Я вежливо помолчала. Но так как шеф по-прежнему смотрел в окно, спросила:
— И все?
Он поднял брови.
— Считаете, этого мало? Просто любила — просто так, ни за что, со всеми моими недостатками. Просто.
Он посидел, глядя на свои руки, приподняв брови, точно сам удивлялся своим словам. Потом посмотрел на часы и сказал обыденно:
— О чем вы думаете? Вам к вечеру нужно сдать программу, а вы тут разговоры разговариваете.
— Я? — я в свою очередь посмотрела на часы — ну надо же, как время летит за разговором! Особенно, за таким содержательным… Начальство право, право, во всем право. А если не право, смотри правило первое.

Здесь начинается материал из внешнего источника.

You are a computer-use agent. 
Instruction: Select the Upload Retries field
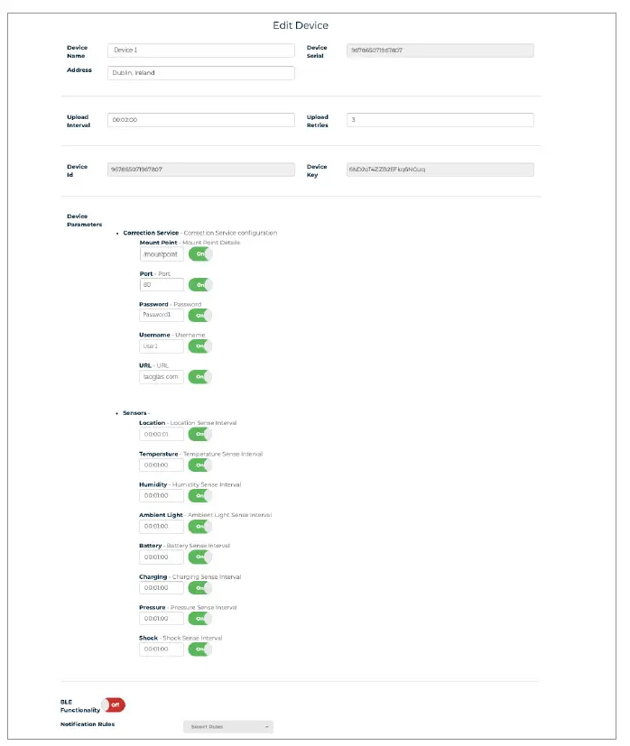(440, 120)
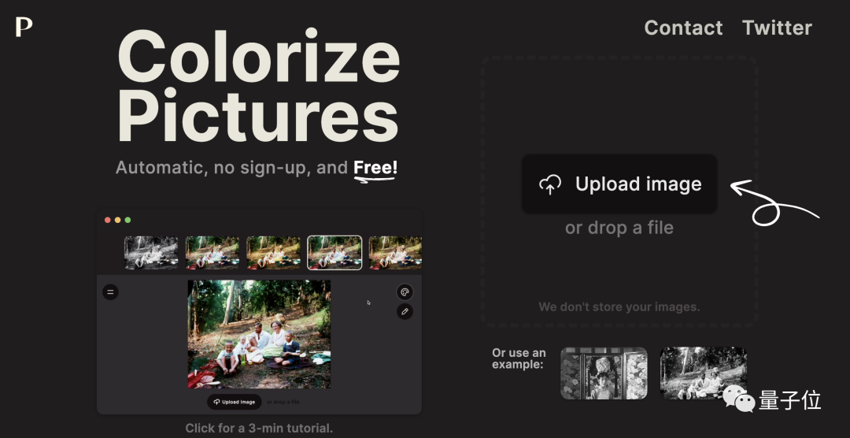Click the 3-min tutorial caption

click(x=259, y=428)
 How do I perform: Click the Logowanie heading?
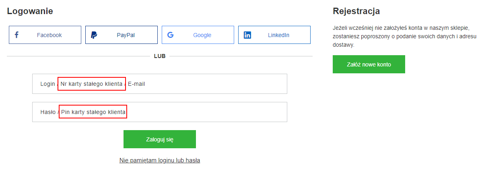(x=30, y=11)
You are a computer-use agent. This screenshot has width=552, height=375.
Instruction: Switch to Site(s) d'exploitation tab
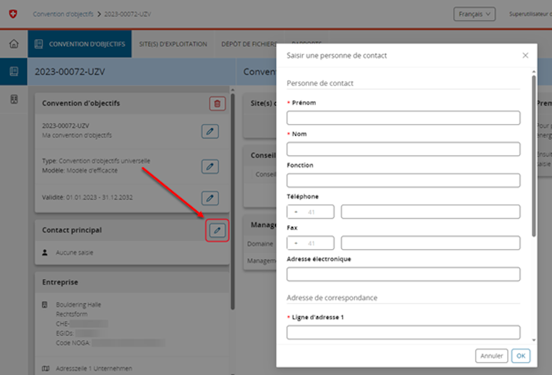pos(173,44)
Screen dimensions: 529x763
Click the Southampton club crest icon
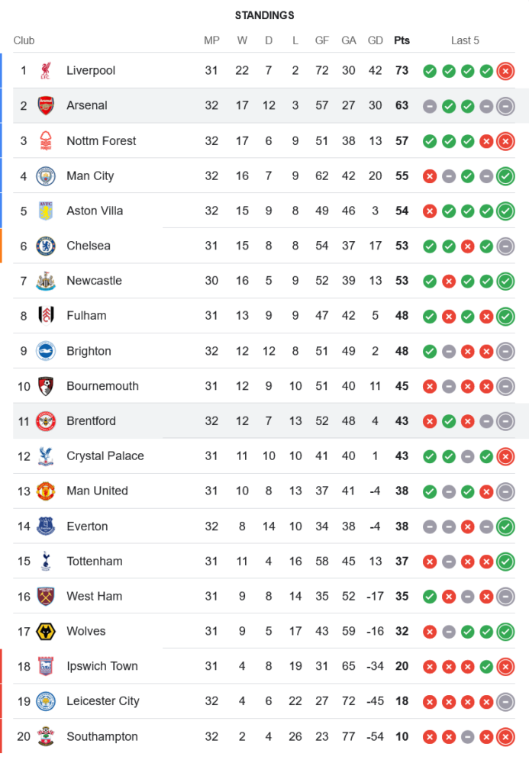tap(46, 737)
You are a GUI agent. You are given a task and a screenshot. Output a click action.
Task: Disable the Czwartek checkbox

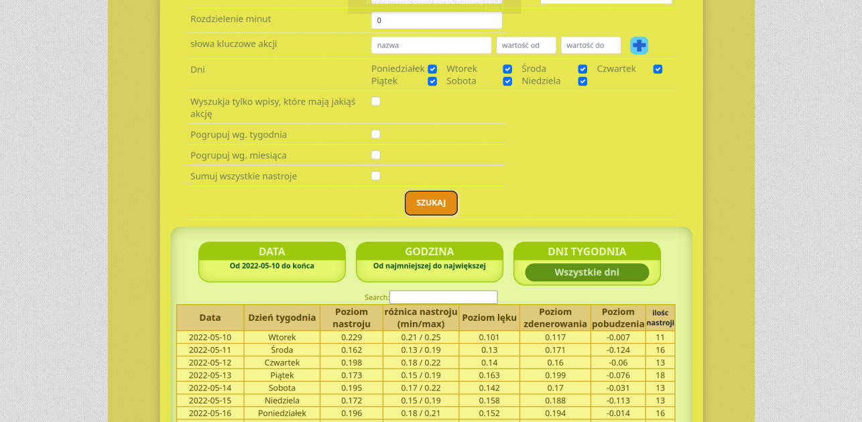tap(658, 69)
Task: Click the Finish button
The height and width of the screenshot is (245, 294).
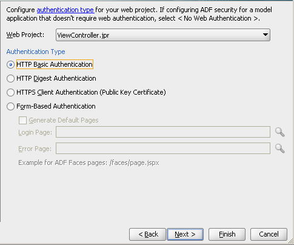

— Спасибо за кофе, — я с трудом выбралась из кресла: оно явно не было создано для деловых переговоров — настолько расслабляюще действовала его мягкость и глубина. Шеф, не глядя на меня, уже набирал номер телефона — тоже, наверное, наверстывал упущенное со мной время. Я на всякий случай кивнула ему и удрала из кабинета. Строевым шагом пересекла приемную под прицельным взглядом Лены — расслабься, детка, оставила я тебе твои конфетки!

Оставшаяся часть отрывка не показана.